Last week, stock and crypto traders already faced a roller coaster, and just landed to lower levels right now. With the investing community additionally losing some confidence in the whole situation, the search for the ultimate bottom will continue, but we estimate that attractive levels could be located somewhere around 5,500 points in terms of the S&P 500. Moreover, not all popular tech stocks were ready to fall as rapidly as Tesla, which lost 15% of its value in one go. More quarterly earnings from key companies may sweeten the pill. Shares of Oracle initially revealed a 2% jump upward on the same day when everything else was falling, and the AI database business only later reluctantly retreated by 4% following all peers' decline. Oracle was promised to make a sizable $500 billion investment into a cloud data centres infrastructure project Stargate, in conjunction with ChatGPT-maker OpenAI and Japan’s SoftBank. Oracle CEO Safra Catz shared a vision that growing sales backlog will help drive as much as 15% of revenue growth in its fiscal 2026, aiming for $66 billion, to beat 12.6% of consensus analysts’ estimates. "We are on schedule to double our data center capacity this calendar year," Oracle's chair Larry Ellison added.
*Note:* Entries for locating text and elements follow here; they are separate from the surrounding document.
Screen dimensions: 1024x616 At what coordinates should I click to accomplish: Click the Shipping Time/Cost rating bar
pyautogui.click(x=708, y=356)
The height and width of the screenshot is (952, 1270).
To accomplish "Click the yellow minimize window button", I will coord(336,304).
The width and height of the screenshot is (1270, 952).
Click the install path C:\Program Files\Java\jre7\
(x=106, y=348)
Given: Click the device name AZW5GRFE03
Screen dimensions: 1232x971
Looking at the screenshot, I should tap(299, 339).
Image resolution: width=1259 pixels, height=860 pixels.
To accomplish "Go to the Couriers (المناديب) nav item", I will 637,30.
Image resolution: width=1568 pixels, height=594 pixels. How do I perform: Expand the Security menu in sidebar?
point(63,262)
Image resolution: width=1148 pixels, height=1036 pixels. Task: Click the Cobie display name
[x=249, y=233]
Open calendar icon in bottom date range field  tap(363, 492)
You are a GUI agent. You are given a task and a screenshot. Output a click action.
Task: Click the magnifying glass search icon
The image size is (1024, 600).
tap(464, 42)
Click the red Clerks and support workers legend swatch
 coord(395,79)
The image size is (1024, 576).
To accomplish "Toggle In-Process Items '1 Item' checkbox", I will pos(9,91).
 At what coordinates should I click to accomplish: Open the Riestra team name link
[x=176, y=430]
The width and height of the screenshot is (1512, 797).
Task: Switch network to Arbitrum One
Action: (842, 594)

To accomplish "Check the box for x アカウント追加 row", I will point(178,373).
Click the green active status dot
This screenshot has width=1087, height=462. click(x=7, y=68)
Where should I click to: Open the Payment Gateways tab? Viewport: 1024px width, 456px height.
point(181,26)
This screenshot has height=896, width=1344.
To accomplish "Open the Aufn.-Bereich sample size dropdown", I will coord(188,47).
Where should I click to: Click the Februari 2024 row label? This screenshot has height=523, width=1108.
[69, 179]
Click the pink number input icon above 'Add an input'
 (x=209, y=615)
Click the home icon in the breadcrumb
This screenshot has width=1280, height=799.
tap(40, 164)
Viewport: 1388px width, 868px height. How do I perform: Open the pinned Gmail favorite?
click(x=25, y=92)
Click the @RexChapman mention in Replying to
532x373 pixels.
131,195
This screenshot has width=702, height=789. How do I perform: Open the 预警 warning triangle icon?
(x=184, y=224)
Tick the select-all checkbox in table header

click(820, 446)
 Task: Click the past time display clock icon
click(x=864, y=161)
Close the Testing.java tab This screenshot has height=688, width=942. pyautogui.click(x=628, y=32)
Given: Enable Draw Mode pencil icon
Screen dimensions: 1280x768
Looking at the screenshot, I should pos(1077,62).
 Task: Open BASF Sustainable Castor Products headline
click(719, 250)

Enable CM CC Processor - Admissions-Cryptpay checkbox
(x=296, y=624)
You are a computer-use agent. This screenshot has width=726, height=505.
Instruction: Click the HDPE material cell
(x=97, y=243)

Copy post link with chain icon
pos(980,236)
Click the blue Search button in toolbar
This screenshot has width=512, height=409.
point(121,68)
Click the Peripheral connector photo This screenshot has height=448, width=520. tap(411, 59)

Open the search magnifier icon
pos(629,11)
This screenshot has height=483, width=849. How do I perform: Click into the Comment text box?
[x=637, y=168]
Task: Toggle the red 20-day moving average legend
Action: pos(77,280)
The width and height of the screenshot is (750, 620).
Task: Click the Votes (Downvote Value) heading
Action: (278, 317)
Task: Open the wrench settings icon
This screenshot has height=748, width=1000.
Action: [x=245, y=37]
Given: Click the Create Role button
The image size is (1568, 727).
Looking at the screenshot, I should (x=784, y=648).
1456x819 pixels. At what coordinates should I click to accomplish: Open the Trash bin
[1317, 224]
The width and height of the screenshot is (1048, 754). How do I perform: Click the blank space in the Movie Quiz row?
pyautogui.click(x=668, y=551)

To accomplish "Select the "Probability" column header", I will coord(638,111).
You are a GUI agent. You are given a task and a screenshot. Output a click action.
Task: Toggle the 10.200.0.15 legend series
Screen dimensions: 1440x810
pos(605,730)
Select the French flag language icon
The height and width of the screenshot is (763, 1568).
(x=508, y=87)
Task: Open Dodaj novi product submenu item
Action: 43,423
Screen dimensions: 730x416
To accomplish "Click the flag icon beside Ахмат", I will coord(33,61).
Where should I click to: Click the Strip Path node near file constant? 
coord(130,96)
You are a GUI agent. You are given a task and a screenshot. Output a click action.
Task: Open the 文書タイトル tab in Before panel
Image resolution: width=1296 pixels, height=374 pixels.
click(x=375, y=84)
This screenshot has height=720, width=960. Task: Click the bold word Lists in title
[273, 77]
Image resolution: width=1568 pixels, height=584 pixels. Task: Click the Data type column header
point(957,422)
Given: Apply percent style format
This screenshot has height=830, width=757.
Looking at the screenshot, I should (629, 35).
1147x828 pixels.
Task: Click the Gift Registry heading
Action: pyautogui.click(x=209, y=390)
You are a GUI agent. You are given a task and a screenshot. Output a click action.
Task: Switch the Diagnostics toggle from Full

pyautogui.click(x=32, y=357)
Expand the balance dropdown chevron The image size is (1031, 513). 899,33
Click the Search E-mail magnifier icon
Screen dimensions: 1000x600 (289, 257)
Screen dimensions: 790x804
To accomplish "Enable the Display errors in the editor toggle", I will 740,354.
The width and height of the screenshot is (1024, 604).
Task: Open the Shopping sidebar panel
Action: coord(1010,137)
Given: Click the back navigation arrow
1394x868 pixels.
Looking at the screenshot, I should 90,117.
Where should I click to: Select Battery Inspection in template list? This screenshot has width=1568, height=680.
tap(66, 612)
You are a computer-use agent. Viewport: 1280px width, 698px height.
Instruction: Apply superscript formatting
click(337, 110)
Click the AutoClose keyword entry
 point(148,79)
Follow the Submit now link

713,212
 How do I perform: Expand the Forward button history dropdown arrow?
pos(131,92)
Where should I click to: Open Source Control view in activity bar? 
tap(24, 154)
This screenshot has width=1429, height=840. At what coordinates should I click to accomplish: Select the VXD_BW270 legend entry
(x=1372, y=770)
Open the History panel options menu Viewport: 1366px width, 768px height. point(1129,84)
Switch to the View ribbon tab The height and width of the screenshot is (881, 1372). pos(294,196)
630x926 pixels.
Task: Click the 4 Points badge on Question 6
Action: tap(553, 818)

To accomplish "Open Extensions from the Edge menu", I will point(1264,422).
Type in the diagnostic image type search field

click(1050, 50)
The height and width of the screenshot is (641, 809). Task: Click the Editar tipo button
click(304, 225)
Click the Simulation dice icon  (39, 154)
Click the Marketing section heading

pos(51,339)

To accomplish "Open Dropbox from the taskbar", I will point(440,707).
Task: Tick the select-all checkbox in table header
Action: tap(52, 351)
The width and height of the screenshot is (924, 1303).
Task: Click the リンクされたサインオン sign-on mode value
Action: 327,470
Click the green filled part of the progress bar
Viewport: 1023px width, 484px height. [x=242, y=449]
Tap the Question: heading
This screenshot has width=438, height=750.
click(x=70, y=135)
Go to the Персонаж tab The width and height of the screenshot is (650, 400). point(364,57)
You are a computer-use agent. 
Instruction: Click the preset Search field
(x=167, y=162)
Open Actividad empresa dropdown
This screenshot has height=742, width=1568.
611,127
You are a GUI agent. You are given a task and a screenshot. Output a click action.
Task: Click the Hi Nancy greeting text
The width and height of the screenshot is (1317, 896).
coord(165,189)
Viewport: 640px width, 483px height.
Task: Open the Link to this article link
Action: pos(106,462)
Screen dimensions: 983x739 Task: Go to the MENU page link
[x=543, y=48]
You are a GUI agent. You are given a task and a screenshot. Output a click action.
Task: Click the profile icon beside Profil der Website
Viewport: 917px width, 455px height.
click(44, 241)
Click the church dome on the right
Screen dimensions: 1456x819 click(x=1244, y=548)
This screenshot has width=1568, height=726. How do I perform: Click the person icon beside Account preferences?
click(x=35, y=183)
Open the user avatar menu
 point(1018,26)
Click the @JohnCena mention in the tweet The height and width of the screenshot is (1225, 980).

Oracle's cloud revenue in the last quarter rose 25% to $6.2 billion, with the total revenue being mostly in-line with forecasts after coming out at $14.13 billion, instead of average estimates of $14.39 billion. Oracle projected the current quarter's total revenue growth of 9-11% in constant currency, with cloud revenue rising 24 to 28%. Its CEOs reiterated plans of expansion in partnerships with NVIDIA and AMD. Oracle business collected $1.47 of adjusted profit per share, compared with analyst projections of $1.49 per share, to keep the same high level of $1.47 from the previous quarter. While Oracle shares are still trading below the key psychological $150 level, its price could slide lower by inertia of a broader sell-off in techs. However, targets around $200 for Oracle are worth keeping in mind.